At the same time, she's not indifferent to her people's need to carve out a better future for themselves.

 

Amos Amrani is more than aware of that need. He's a handsome young Yemenite Jew who fights in the Jewish underground. His and Tonia's goals and backgrounds are quite different. Nevertheless they fall in love.

 

Their budding romance is fraught with fear and danger as the Jews are repeatedly attacked by their Arab neighbors. In the spring of 1948, Arabs lay siege to Tonia's home, Kfar Etzion. Despite its defenders' heroic efforts, many of them die and the kibbutz is forced to surrender. Tonia's father, mumbling prayers, is killed by an exploding grenade. A day later, on May 14, 1948, the British mandate over Palestine expires and the independent State of Israel is declared.

 

Josef's long-held dream appears to be coming true, though the citizens of the new State will face many challenges. Will Tonia stay to share them? Not if she can help it. She clings to her determination to reach her promised land, America. She rejects Amos, the love of her life, and enters into a marriage of convenience. Her plan is to use her new husband's money to establish a restaurant that will earn her enough so she can emigrate. She achieves that goal, pays back the money her husband lent her, and divorces him. Then it's off to America, where the streets are paved with gold. Sort of.

 

Tonia arrives in Grand Rapids, Michigan, in March 1953. She opens a bakery, buys the kind of house she always dreamed of, and finds herself miserable. She misses her extended family. She misses Amos. Tonia tries to make friends among the Americans around her. However, she feels like  an outsider among them. A wise counselor advises her to decide who she wants to be. Maybe then she'll know where she wants to live. When Amos arrives in Grand Rapids looking for her, Tonia immediately knows who and where. She wants to be Amos's wife and live where he lives—back in Israel.

 

Tonia and Amos's life there is far from easy. Tonia sometimes wonders why she left America.
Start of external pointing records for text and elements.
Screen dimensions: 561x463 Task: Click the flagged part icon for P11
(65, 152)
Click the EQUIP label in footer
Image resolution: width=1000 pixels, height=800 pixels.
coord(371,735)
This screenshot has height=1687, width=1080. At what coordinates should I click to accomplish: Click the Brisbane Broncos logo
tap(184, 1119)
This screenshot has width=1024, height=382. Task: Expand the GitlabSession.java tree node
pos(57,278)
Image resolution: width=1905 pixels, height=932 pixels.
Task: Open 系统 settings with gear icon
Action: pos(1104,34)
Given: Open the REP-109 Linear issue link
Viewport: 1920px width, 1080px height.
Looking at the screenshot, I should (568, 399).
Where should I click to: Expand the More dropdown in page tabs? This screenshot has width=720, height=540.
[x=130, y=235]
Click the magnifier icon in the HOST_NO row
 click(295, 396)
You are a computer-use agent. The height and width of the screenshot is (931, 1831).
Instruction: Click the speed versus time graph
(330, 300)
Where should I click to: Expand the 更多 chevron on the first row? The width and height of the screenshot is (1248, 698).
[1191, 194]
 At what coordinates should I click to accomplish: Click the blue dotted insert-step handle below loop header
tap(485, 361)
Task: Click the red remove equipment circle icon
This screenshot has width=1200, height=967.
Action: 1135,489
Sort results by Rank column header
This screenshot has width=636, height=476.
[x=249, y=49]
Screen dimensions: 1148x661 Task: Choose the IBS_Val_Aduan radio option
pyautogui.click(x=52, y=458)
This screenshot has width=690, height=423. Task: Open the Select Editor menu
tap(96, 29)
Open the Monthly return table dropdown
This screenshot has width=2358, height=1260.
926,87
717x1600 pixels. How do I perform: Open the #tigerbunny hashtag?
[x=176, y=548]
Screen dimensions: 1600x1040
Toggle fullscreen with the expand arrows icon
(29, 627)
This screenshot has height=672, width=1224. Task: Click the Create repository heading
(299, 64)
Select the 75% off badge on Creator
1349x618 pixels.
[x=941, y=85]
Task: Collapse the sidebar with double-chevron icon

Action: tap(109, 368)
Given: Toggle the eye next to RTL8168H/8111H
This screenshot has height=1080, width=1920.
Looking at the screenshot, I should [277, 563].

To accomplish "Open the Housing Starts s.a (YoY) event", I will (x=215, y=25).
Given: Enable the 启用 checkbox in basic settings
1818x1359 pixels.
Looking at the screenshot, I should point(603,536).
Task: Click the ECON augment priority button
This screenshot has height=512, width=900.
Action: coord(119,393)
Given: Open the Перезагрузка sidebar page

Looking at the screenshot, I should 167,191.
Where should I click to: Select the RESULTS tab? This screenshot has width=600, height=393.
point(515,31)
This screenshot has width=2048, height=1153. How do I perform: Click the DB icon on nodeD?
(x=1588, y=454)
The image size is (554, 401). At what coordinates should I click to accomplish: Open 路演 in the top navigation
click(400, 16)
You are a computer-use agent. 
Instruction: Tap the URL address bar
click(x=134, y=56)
But deep down she knows she made the right decision. Money and material goods are far less important than love, moral obligations, and loyalty to one's people and culture.

 

The book is well written, with evocative descriptions, gripping action, well-realized characters, and authentic appeals to the emotions. It is suitable for senior high school through adult readers.

 

The Lonely Tree, published by Holland Park Press, is available online from the Holland Park Website. The url directly to the book is http://www.hollandparkpress.co.uk/book_detail.php?book_id=17 and it can be ordered from that page.

 

Thanks to Holland Park Press for sending me a copy to review.